I hadn’t worked since before Thanksgiving. In January, I bought a shiny new 2004 calendar and stapled it to the wall. It’s one of those giant year-at-a-glance calendars from one of the big box stores like Office Cube World. A big laminated wall calendar with the politically-correct holidays that I could write on with dry-erase markers. I reached for a marker and leaned toward the calendar before I realized that I had nothing to write on it. I had no place to be and the rest of my life to get there. It was not a pleasant feeling. I returned the Vis-à-vis marker to the coffee mug and retreated to the couch to watch the snow fall.
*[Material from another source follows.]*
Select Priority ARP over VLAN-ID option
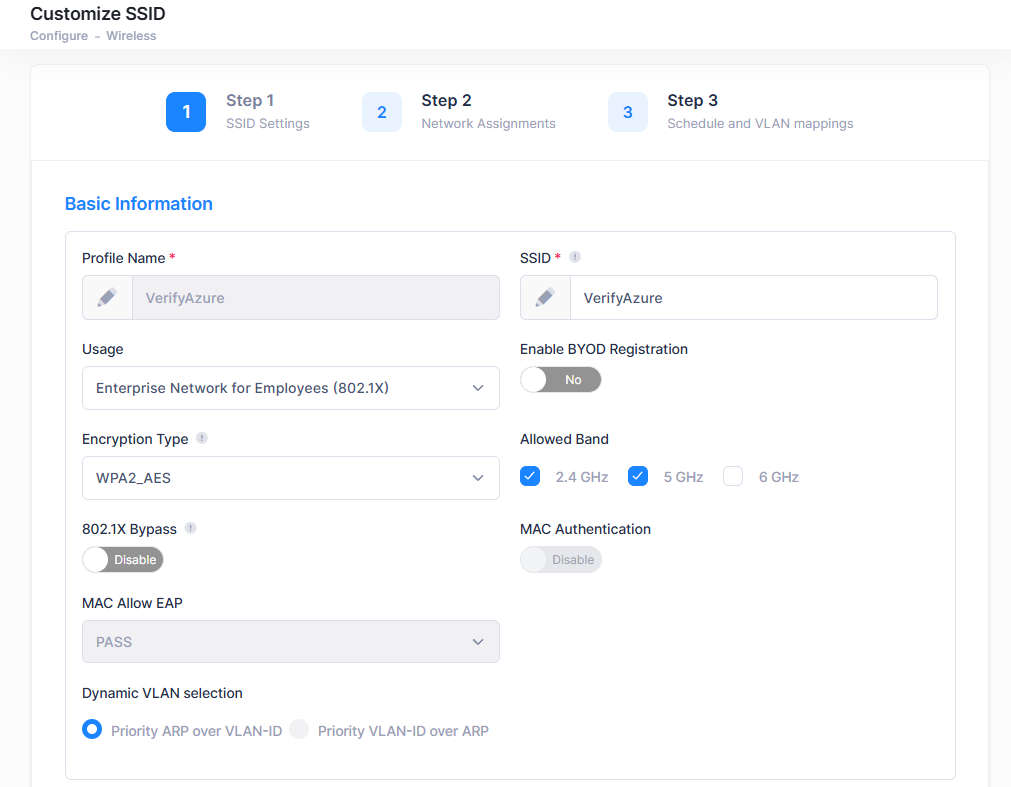 pyautogui.click(x=92, y=730)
One night, I watched a car go tits-up, spinning upside down on its roof. As she spun like a turtle on its back, her headlights illuminated the pine trees like a lighthouse on acid. The light splashed violently into the forest and spilled down the granite face of the precipice. Somehow, she had stopped before she went down the talus slopes into the void. She would have fallen a hundred feet before she hit the old rusting stoves and freezers, dumped there over the eons, rusting out of sight of the tree-hugging metrosexuals in their Subarus.
As she spun upside down on the roof of her car, strapped upside down in her seat, pinned by her airbag, I watched her in disbelief, thinking how lucky she was to be alive, sitting upside down in that rotating UFO. The thing that struck me was that she never did let off the gas. You could hear the engine over-revving. Valves floating. As though somehow if she just pushed the gas a little harder, everything would sort itself out. The spinning wheels acted like as many gyroscopes, accelerating the rotation of the car about its center of mass until it seemed as though it might actually stand up like a top.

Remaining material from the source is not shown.